Task description -> Filter these entries down to the lines that hold the word "resolution", and show each of them.

------------------------------------------------------------------------

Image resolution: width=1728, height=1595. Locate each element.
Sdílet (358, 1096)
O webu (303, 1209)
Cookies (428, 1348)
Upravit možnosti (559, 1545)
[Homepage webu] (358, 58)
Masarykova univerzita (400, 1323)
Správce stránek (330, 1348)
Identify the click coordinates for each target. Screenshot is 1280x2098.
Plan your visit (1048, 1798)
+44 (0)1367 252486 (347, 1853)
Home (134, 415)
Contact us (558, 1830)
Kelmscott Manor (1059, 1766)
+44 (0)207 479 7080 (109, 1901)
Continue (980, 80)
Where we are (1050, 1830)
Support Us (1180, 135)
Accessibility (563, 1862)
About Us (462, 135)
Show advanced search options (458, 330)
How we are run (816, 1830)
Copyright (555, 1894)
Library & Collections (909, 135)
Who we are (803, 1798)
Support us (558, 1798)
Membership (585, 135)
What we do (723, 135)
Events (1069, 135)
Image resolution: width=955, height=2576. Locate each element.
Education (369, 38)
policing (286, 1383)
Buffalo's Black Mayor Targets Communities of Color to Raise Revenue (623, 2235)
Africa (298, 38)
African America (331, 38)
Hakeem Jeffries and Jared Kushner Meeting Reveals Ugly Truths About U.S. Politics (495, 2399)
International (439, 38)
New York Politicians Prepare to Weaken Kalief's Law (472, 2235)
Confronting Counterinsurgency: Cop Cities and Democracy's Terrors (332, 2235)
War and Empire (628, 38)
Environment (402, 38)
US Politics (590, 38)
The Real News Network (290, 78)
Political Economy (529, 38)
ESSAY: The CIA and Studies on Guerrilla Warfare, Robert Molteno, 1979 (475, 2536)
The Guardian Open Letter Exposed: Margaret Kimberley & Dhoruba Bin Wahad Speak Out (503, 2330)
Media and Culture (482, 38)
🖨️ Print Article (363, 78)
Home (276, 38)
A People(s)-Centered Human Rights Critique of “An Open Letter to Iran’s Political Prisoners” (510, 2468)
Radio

------------------------------------------------------------------------

Written solution ->
Image resolution: width=1728, height=1595. Locate each element.
Image resolution: width=955, height=2576. Locate each element.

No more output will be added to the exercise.